Era destino che prima o poi due capisaldi della «misteriologia» italiana, il caso Moro e la strage di Bologna, s’incontrassero. Il nesso, ipotizzato già dalla commissione Moro, è stato riproposto ieri dal presidente dell’associazione dei parenti delle vittime di Bologna Paolo Bolognesi. Secondo alcune testimonianze il bar Olivetti di via Fani era in realtà aperto il giorno del sequestro Moro. Per la verità la commissione ipotizza anche che il bar fosse stato fatto fallire apposta per essere chiuso facilitando così l’attacco. Non sarà un po’ stramba la scelta di far fallire un bar per garantirne la chiusura e poi riaprilo proprio per l’occasione? Inoltre le foto scattate subito dopo l’agguato immortalano un bar senza dubbio chiuso. Poco male: la commissione ha concluso che era «semiaperto». Sic!

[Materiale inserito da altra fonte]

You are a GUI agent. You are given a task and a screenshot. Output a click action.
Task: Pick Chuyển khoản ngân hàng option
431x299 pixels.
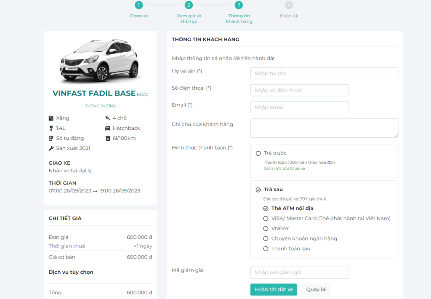point(266,239)
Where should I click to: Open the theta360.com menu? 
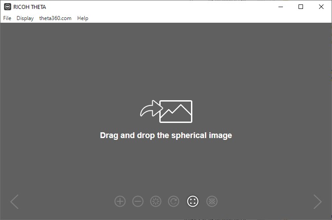55,18

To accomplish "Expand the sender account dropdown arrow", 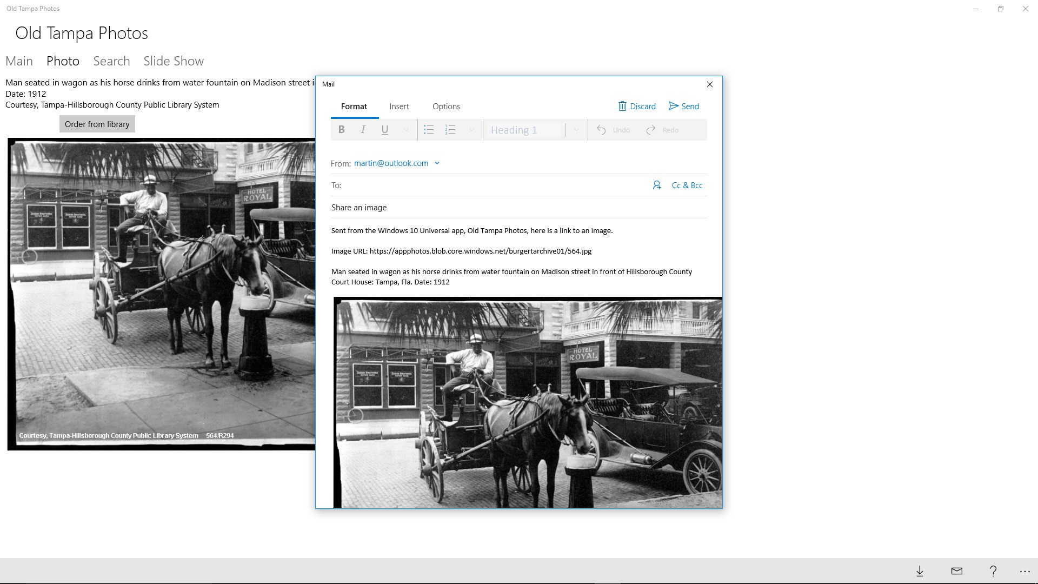I will point(437,163).
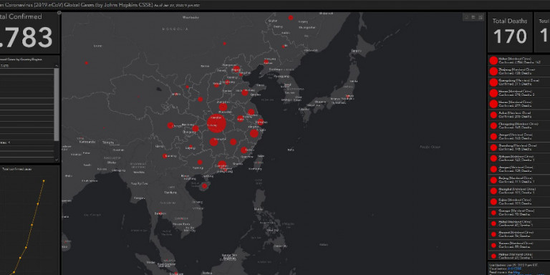Open the basemap switcher icon on map

click(481, 17)
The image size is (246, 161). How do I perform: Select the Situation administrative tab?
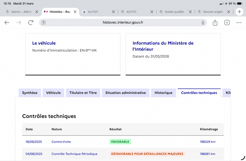(126, 93)
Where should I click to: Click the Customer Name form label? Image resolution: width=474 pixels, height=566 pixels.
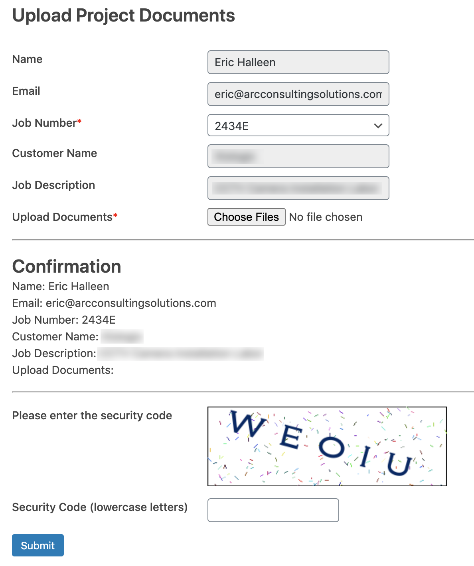click(55, 153)
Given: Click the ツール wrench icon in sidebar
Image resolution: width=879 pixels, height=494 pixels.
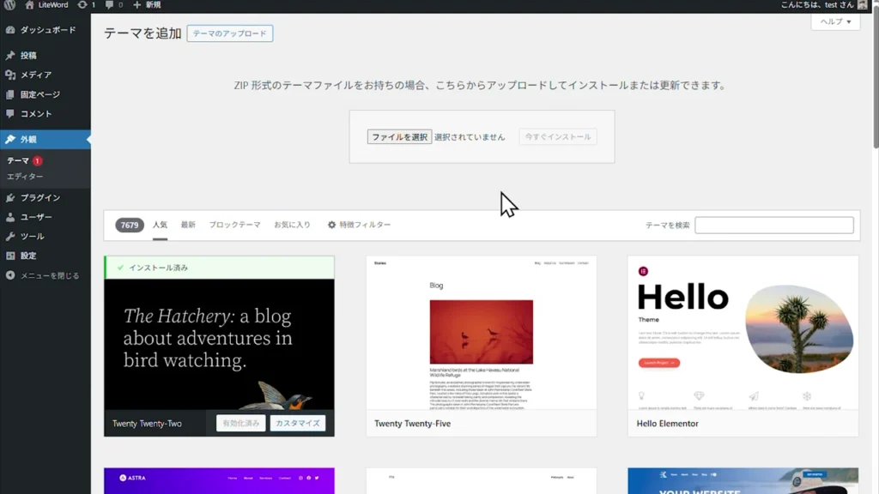Looking at the screenshot, I should point(10,237).
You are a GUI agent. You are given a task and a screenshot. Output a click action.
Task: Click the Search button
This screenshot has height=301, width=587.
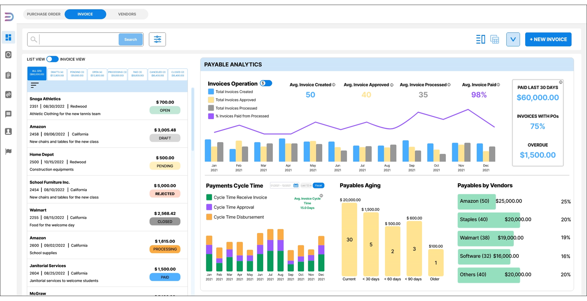(131, 39)
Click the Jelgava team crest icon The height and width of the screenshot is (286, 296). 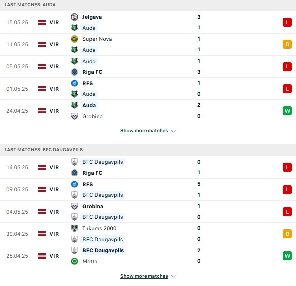click(74, 17)
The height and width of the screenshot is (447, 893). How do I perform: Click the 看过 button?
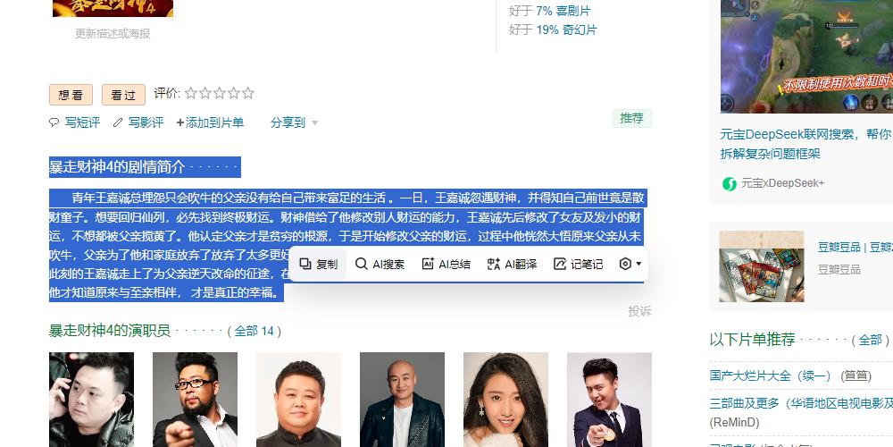coord(123,95)
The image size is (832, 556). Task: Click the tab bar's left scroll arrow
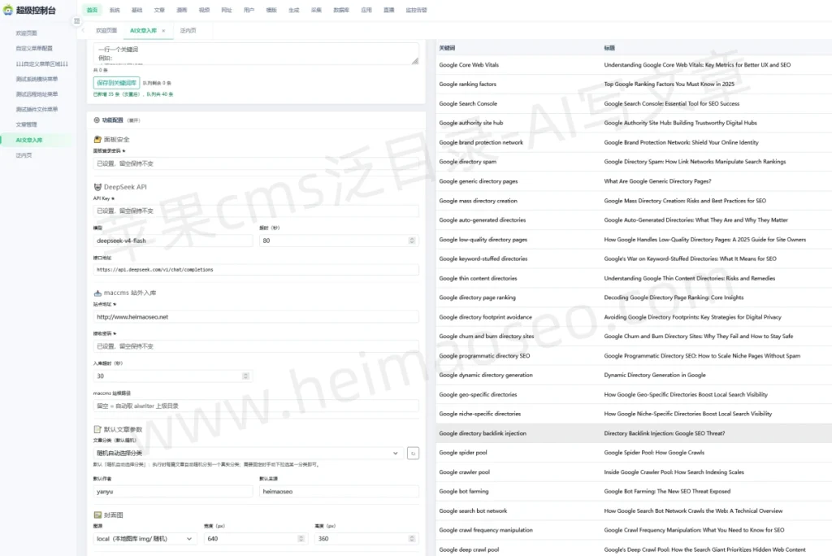pos(84,30)
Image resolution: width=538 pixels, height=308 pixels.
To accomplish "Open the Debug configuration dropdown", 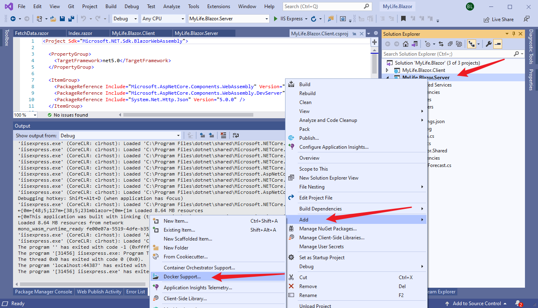I will [x=125, y=19].
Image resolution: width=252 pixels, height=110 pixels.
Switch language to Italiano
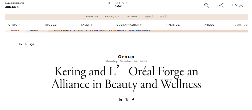[132, 17]
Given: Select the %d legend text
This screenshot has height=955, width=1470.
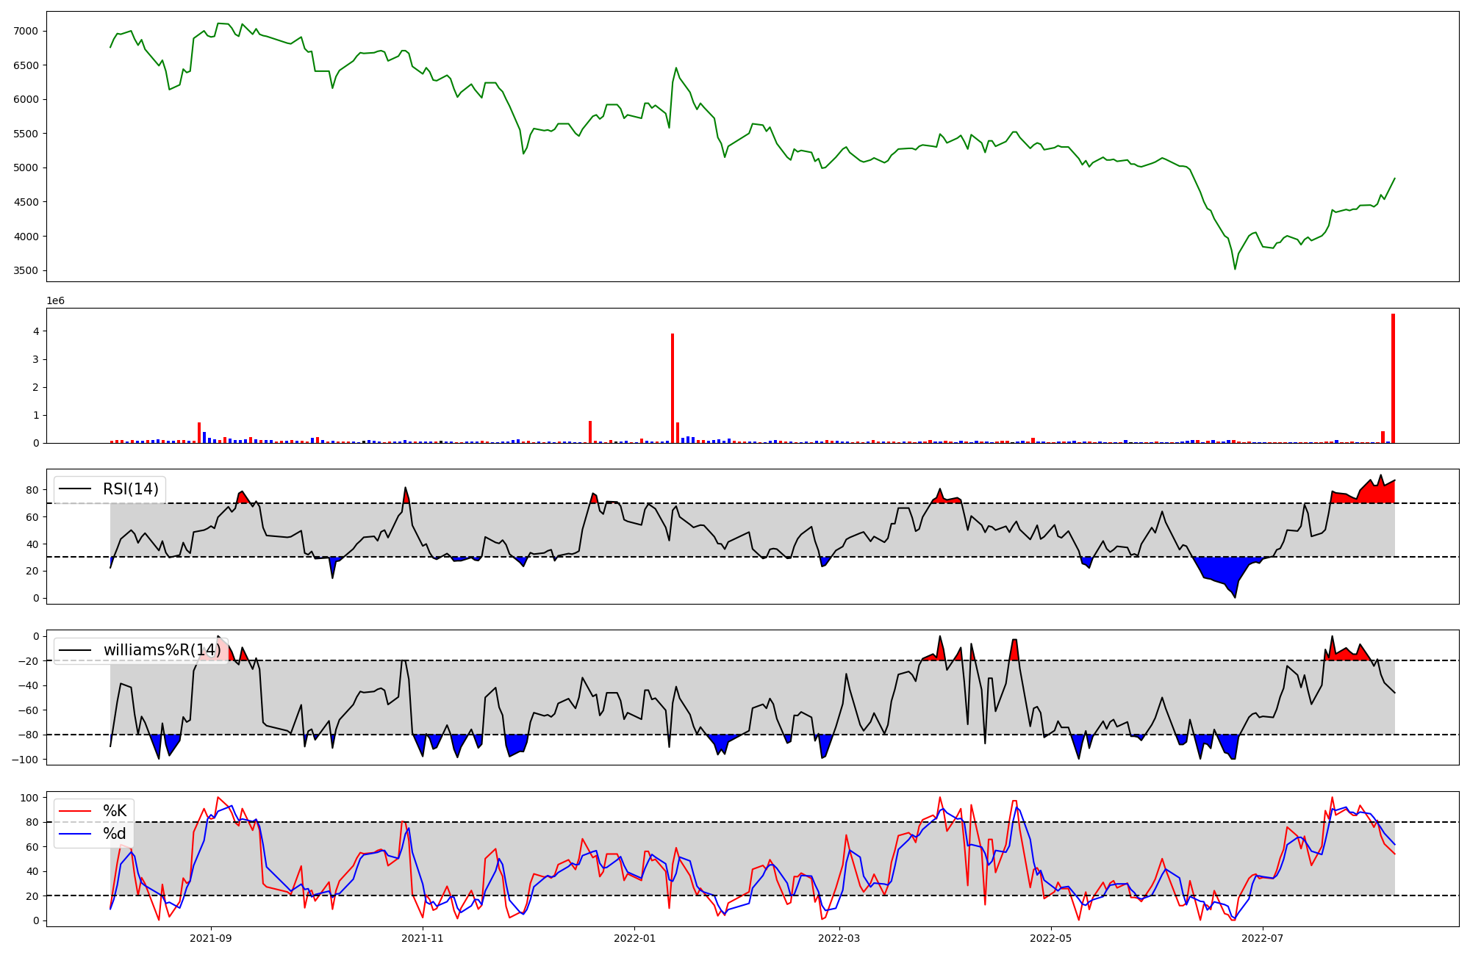Looking at the screenshot, I should pyautogui.click(x=115, y=834).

Che c’entra con Bologna? Capita che il 2 agosto 1980 il proprietario del bar «semiaperto» si trovasse nel capoluogo emiliano. Gatta ci cova. Di sfuggita Bolognesi sostiene anche che il bar fosse al centro di un grosso traffico di armi. Oddio, erano armi «di scena», di quelle che si usano nei film, mica vere. Ma si potevano pur sempre modificare! Però per quel traffico, nel quale era in realtà coinvolta la consorte, il proprietario del bar non è stato neppure processato. Poco male. Si vede che aveva alte coperture.

Per quanto riguarda Bologna c’è poi una banconota tagliata a metà e rinvenuta 3 anni dopo a casa di Gilberto Cavallini, ex Nar attualmente sotto processo per la strage. Il numero di serie termina con le cifre 63: un segnale di riconoscimento tra agenti di Gladio? Si commenta da sé.

Non si dimentichi un biglietto a firma Maggi, appena condannato in via definitiva per la strage di Brescia, che parla di esplosivo da dare a «G.C.». Ma che Cavallini fosse rimasto legato ai vecchi ordinovisti, a differenza di Fioravanti che li aveva condannati a morte, è cosa nota già decenni.

Ultimo elemento «nuovo»: le 72 bombe Srcm rubate da Fioravanti all’esercito nel ’77. Vedi mai che il furto non servisse proprio a svuotare le bombe una per una e raggranellare così l’esplosivo per Bologna. Che però non è esplosivo militare (il che depone a sfavore anche della «pista palestinese» di Carlos, che usava invece esplosivo militare di ottimo livello).

Nulla di strano. In fondo proprio su elementi di questo genere e di questa credibilità è stata costruita la sentenza di condanna per i Nar.